The mystery has to do with a class of common events that can occur in full view, and share one key feature. In them, chaos inexplicably leads to greater regularity, or synchrony.

In certain experiments, “When you introduce disorder… the chaos that was present before disappears and there is order,” said Sebastian F. Brandt, a physics graduate student at Washington University in St. Louis.

Brandt and colleagues conducted a study that explored the conundrum, and which appeared in the January issue of the physics journal Physical Review Letters. The researchers said they found a surprising mechanism at work.

The researchers worked on a computer simulation of a network of pendulums. They chose pendulums as representative of a wider class of objects known as oscillators.

An oscillator is anything that somehow swings back and forth rhythmically when disturbed. Under the right conditions almost any sorts of objects, including atoms, can be oscillators.

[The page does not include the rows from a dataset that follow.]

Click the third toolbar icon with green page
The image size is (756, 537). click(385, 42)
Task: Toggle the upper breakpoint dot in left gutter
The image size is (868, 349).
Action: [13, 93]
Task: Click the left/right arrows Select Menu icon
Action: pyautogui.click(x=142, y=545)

The “pendulums” in the simulation were loosely connected to each other, as oscillators also are in many natural situations. A textbook example of such “coupled” oscillators is pendulums with springs linking their ends together. Other common cases are violin strings, which are connected by their sounding boards, and electrical filters used in communications.

The scientists found that the pendulums, when pushed by forces according to a regular rhythm, behaved chaotically and swung out of sync. Yet when the researchers introduced disorder—applying forces at random intervals to each oscillator—they began to swing in synch. The “forces” were applied along the rods of the “pendulums” to make them swing.

Physicists are as bewildered by all this as anyone else, said Ralf Wessel, a Washington University physicist who supervised the study: “Every physicist who hears this is surprised.”

Scientists have long been intrigued by the relationship between order and disorder, sometimes pointing to the emergence of life as an example of how order itself can arise from chaos.

Sometimes chaos can seemingly create its opposite. An example that might come to mind is that old favorite way of fixing a broken TV set—hitting it. Occasionally this solves the problem, but not always, Brandt said, showing that the principle only goes so far.